Elections françaises 2022: vers un scénario Macron-Le Pen, saison 2?

Gérald Papy
Gérald Papy Rédacteur en chef adjoint

Le contexte de la guerre en Ukraine suggérait que le président sortant pourrait être aisément réélu. Mais la montée en puissance de la question du pouvoir d’achat rebat les cartes. Un tiers des Français voteront probablement pour un candidat d’extrême droite.

D’un côté, il y a les impondérables, comme dans toute élection présidentielle en France. L’édition 2022 aura été marquée par deux crises internationales. La fin de la phase critique de l’épidémie de Covid a ouvert la voie à ses conséquences sociales et économiques, augmentation du prix de l’énergie et inflation, déjà. Avec l’invasion de l’Ukraine par la Russie à partir du 24 février, la peur d’une extension du conflit et du recours éventuel à l’arme nucléaire, la nécessaire solidarité avec les combattants et les réfugiés ukrainiens, le contrecoup des sanctions sur l’économie mondiale et européenne ont empli à leur tour l’espace politique et médiatique.

Ce contexte semblait servir les intérêts du sortant et de la personnalité dotée de la plus grande expérience politique et diplomatique, à seulement 44 ans, Emmanuel Macron. Mais c’était sans compter la soif non assouvie de débats des Français, l’inscription de la question du pouvoir d’achat en tête de leurs priorités, la révélation du recours dispendieux du gouvernement à des cabinets de conseil sous le quinquennat, une certaine lassitude peut-être à l’égard des images de guerre et d’exode.

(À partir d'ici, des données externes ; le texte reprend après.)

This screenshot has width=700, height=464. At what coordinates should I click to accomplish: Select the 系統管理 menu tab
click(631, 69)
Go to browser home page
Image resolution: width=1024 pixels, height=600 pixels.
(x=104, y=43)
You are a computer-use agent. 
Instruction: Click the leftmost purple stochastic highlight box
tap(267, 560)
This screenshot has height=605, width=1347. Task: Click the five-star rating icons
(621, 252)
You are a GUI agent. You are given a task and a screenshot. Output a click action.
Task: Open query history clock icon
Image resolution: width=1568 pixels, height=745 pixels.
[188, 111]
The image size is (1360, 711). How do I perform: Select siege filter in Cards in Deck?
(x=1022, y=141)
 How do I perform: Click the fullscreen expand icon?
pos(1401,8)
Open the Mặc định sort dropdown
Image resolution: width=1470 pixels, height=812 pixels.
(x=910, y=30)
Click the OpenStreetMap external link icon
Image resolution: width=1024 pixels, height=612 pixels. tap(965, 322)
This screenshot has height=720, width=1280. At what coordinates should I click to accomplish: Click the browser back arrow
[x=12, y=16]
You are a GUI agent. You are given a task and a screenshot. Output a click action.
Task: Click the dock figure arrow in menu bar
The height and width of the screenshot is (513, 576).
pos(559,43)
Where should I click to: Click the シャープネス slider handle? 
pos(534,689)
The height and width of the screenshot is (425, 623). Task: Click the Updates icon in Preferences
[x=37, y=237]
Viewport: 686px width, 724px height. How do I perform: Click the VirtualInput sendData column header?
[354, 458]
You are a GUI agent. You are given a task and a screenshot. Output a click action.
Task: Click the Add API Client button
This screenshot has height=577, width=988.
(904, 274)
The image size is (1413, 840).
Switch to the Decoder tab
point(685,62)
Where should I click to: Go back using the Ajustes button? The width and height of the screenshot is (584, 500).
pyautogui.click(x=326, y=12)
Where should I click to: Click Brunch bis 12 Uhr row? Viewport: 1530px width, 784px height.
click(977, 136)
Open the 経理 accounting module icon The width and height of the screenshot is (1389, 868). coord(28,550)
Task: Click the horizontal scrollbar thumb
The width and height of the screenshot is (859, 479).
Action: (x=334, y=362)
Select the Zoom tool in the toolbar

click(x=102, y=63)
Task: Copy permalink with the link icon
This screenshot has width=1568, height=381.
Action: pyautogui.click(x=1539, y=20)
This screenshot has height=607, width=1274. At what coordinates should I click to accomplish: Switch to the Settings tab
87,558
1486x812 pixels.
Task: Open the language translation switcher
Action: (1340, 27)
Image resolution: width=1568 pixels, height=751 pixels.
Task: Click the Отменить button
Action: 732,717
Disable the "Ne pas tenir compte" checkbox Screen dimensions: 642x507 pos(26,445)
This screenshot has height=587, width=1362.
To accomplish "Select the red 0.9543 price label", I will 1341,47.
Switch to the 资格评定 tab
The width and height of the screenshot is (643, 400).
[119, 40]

Du coup, une dose de suspense s’est insinuée dans les derniers jours de la campagne. Si, le 10 avril, Emmanuel Macron passe le premier tour de l’élection en tête, quel écart aura-t-il creusé sur sa principale rivale Marine Le Pen, intronisée « candidate du pouvoir d’achat »? Celle-ci accédera-t-elle bien au second tour alors que Jean-Luc Mélenchon, candidat de l’extrême gauche, opère depuis quelques semaines une lente et ininterrompue remontada? Qui, de Valérie Pécresse, la prétendante des Républicains, ou d’Eric Zemmour (Reconquête! ) remportera la bataille des droites pour la quatrième place?

Le scénario de la répétition annoncée du duel Macron-Le Pen de 2017 est donc encore suspendu à quelques incertitudes.

Effondrement des partis anciens

De l’autre côté, il y a les tendances de fond que cette élection met en évidence. L’affaissement des partis traditionnels de gouvernement d’abord. Au premier tour du scrutin présidentiel de 2012, François Hollande, qui en sortira finalement vainqueur, et Nicolas Sarkozy comptabilisaient 55,81% des suffrages (28,63% + 27,81%). Cinq ans plus tard, François Fillon et Benoît Hamon récoltaient, à eux deux, 26,37% des votes (20,01 + 6,36%). Cette année, si l’on en croit les sondages, les résultats cumulés de Valérie Pécresse et d’Anne Hidalgo atteindront environ 12% (10% + 2% selon l’enquête Ifop-Fiducial pour LCI du 4 avril). Et ce n’est pas, en l’occurrence, la conséquence d’une erreur de casting.

Les Républicains et le Parti socialiste, familles qui, sous ce nom ou sous un autre, ont structuré la vie politique française pendant des décennies, sont en passe de disparaître. Leurs électeurs se réfugient, pour les socialistes, chez Jean-Luc Mélenchon, Emmanuel Macron ou dans l’abstention, et, pour les Républicains, auprès d’Eric Zemmour, Emmanuel Macron ou Marine Le Pen. Le vote d’extrême droite pourrait donc s’établir au premier tour dans une fourchette entre 30 et 35% des suffrages. Si elle déjoue la surprise Mélenchon le 10 avril, Marine Le Pen pourrait donc accéder à l’Elysée. Cette perspective n’est plus un mirage.